As of 31 December 2008, the number of active WAR subscribers had decreased to over 300,000 paying subscribers in North America and Europe. As of the end of March 2009, the company reported a loss of $1.08 billion in the financial year for 2009. Consequently, the number of servers was drastically reduced in order to consolidate the remaining population. The total number of servers was reduced to thirteen and the number of role-playing servers was reduced to only one. Several servers were stopped, particularly in Europe, and there remained only nine servers: four in the United States and five in Europe (including two in Germany and one in France). From 9 February 2011, two other U.S. servers and one German server were removed, leaving a total of six servers worldwide (two in the US, four in Europe). From 14 December 2011, the game was down to three servers, one for the US, one for Germany, and one for the rest of Europe.

On 18 December 2013, Warhammer Online was shut down, due to the license agreement with Games Workshop coming to an end. Mythic was working on a free-to-play version of the game, as well as another game titled Warhammer Online: Wrath of Heroes.

==Reception==

Warhammer Online received favorable reviews. It holds an aggregate score of 86/100 on Metacritic and 85% at GameRankings.

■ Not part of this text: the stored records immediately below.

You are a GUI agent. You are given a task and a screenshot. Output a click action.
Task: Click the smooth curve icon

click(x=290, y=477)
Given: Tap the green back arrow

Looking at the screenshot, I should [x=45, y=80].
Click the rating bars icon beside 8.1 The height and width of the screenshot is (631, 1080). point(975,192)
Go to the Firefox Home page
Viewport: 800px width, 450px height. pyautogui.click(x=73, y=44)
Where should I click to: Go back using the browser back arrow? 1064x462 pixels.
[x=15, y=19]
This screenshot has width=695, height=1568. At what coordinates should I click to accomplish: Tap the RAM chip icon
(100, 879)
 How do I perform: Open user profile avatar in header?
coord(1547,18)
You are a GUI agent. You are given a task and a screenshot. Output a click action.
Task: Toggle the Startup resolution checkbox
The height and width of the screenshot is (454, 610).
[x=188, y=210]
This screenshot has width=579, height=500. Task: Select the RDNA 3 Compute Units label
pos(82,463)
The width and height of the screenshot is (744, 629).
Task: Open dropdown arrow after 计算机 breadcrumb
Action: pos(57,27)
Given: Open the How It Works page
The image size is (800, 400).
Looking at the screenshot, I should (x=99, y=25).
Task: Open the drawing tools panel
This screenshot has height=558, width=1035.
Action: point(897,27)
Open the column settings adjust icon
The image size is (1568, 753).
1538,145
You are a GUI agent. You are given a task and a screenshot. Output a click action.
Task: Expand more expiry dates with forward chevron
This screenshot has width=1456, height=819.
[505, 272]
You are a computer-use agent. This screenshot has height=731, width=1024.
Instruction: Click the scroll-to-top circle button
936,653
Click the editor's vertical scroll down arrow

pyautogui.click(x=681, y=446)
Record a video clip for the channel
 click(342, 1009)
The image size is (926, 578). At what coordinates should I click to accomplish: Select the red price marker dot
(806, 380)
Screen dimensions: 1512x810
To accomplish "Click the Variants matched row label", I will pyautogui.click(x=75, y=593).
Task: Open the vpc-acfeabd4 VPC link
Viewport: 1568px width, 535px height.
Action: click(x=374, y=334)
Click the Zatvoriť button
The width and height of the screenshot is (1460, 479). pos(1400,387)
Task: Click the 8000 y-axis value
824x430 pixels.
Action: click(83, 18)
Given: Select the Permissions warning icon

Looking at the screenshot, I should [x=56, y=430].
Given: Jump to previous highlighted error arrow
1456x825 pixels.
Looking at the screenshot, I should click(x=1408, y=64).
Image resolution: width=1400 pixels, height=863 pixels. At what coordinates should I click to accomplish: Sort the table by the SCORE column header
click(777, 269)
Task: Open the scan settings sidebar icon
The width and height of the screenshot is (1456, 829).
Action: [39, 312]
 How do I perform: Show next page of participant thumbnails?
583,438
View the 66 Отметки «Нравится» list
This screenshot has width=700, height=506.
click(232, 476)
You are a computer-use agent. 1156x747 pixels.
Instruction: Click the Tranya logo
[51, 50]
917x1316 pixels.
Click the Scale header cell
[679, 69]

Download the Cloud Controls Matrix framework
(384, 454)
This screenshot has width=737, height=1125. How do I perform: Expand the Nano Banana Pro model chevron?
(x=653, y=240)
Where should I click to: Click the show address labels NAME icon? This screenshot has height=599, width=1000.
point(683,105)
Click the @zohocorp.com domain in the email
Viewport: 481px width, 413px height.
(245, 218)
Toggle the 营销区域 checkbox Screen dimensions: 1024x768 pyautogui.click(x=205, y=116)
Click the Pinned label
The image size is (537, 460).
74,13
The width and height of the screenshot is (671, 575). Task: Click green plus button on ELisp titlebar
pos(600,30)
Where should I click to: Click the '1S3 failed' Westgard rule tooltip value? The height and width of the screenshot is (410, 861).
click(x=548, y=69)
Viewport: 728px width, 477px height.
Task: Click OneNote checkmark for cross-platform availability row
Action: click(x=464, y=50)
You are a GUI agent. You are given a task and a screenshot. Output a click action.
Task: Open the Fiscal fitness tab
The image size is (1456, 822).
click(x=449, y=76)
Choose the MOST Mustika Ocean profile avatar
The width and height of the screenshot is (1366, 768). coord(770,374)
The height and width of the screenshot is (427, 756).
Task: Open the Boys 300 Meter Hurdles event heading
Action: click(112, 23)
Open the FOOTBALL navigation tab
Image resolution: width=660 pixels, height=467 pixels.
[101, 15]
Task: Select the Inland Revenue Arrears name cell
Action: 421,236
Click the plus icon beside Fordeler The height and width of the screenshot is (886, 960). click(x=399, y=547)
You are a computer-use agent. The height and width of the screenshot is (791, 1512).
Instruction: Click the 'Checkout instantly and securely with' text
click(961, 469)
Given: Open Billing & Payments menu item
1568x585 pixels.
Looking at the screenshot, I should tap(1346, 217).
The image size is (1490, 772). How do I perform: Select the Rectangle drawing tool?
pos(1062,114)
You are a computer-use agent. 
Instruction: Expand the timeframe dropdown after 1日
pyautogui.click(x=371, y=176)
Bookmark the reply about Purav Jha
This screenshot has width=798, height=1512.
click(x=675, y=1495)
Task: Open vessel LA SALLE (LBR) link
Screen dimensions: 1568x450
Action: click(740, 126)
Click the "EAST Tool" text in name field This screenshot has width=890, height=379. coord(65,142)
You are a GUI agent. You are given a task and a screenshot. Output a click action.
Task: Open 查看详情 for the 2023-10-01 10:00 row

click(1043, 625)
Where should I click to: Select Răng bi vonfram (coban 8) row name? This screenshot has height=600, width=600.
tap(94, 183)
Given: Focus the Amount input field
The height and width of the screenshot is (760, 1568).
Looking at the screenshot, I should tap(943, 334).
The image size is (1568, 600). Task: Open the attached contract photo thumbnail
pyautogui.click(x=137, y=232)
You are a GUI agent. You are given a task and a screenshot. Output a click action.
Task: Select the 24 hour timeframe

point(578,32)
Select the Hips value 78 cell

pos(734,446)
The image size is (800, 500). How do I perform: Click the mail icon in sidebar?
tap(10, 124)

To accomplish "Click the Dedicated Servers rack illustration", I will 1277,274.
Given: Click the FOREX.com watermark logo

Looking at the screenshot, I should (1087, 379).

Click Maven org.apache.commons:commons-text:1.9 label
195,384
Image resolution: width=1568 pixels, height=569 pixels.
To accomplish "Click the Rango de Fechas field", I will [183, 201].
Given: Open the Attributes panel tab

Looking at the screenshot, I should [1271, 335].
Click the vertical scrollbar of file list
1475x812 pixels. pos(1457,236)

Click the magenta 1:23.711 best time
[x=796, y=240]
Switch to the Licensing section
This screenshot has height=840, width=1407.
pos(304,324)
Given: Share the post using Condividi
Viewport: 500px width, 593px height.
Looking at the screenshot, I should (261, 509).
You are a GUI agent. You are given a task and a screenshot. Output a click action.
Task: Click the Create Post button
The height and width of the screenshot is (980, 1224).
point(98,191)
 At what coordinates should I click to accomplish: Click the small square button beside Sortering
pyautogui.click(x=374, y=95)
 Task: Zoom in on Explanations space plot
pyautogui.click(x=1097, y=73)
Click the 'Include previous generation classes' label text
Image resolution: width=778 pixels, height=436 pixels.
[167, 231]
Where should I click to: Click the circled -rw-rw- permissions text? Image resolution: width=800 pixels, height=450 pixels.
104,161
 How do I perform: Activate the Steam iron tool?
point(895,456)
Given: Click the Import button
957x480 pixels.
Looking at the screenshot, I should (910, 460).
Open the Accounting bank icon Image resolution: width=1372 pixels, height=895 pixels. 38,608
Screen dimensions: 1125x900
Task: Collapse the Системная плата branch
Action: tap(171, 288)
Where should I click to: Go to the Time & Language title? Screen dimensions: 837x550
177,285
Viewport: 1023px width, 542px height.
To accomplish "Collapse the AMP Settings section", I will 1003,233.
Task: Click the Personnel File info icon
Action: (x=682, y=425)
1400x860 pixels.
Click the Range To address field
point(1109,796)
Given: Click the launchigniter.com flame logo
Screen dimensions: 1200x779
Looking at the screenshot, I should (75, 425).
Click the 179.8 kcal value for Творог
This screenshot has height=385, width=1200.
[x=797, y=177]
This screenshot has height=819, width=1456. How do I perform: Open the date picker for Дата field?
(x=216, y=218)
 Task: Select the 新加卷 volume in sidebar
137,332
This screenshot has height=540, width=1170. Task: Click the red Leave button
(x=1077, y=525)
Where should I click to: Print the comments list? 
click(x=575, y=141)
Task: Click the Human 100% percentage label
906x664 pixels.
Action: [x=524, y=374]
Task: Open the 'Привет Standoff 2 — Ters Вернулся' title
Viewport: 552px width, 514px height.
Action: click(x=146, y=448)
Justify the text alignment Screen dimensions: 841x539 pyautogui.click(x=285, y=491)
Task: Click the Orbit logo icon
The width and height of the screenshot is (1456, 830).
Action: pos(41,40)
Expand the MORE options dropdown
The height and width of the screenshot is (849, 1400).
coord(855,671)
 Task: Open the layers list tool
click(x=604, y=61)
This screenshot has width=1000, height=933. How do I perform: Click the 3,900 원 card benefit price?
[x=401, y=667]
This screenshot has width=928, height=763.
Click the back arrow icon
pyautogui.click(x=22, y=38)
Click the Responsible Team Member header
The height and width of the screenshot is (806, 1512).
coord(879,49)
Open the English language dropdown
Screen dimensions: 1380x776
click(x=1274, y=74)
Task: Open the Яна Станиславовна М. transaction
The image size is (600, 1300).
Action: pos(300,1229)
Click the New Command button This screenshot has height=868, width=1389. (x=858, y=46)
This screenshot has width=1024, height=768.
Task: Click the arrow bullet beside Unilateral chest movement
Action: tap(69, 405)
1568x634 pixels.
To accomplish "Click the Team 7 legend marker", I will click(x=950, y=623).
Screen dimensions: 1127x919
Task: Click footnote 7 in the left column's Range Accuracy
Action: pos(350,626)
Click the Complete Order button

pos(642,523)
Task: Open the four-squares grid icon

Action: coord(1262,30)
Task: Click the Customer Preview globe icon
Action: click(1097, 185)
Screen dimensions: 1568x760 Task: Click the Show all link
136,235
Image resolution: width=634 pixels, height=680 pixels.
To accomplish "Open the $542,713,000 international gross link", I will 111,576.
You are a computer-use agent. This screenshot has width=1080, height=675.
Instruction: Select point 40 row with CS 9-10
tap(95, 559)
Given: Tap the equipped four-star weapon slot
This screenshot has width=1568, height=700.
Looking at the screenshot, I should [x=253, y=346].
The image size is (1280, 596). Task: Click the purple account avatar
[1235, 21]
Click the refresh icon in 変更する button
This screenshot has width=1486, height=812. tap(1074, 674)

GameSpy claimed it "has hit the ground running with one of the best MMO experiences we've had in a long time." GameSpot reviewer wrote "questers and explorers may not find what they're looking for, and certain gameplay systems don't mesh as well as they should. Nevertheless, there's more than enough exciting PvP content here to keep newcomers and veterans alike immersed in the perpetually violent tug of war between the forces of Order and Destruction."

As of 30 September 2008, WAR had sold 1.2 million copies and had 800,000 registered users. As of 10 October 2008, Mythic Entertainment announced that 750,000 people were playing Warhammer Online.

Aggregate scores
| Aggregator | Score |
|---|---|
| GameRankings | 85% |
| Metacritic | 86/100 |

Review scores
| Publication | Score |
|---|---|
| 1Up.com | A− |
| Eurogamer | 8/10 |
| Game Informer | 8/10 |
| GameSpot | 8.5/10 |
| GameSpy | 5/5 |
| PC Gamer (UK) | 8.8/10 |
| PC Gamer (US) | 86% |

===Awards===
Warhammer Online has received a number of awards, including the following ones:
- IGN PC: Best of E3 2008-Best MMO
- IGN PC: 2008 Best Persistent World Game
- IGN PC: 2008 Reader's Choice
- GameSpy: Best of E3 2008
- GameSpy: Best Use of License
- GameSpy: Top 10 PC Games – Ranked #2
- G4TV: Best of E3 – PC
- Massively – Favorite New MMO of 2008
- Macworld: 2009 Game Hall of Fame inductee
- MMORPG.com – Reader's Choice Awards – Best New Game of 2008
- MMORPG.com – Reader's Choice Awards – Most Innovative Feature
- MSNBC – Best PC games of 2008
- Voodoo Extreme: E3 2008 – Best MMO
- Warcry's Editor's Choice: Most Anticipated of 2008
- X-Play: Best MMO
- Ten Ton Hammer: Best Fantasy MMOG
- Ten Ton Hammer: Best of Show
- Beckett Massive Online Game Reader's Choice Award: Most Anticipated MMO
- Warcry's Editor's Choice: 2007's Most Anticipated
- MMORPG.com Readers Choice: Most Anticipated
- MMORPG.com: Best Use Of A License
- Game Daily Nod Award
- Voodoo Extreme: Best Massively Multiplayer Game
- GameSpot Editor's Choice: Best Stage Demo
- Ten Ton Hammer Editor's Choice Award

During the 12th Annual Interactive Achievement Awards, the Academy of Interactive Arts & Sciences nominated Warhammer Online for "Massively Multiplayer Game of the Year".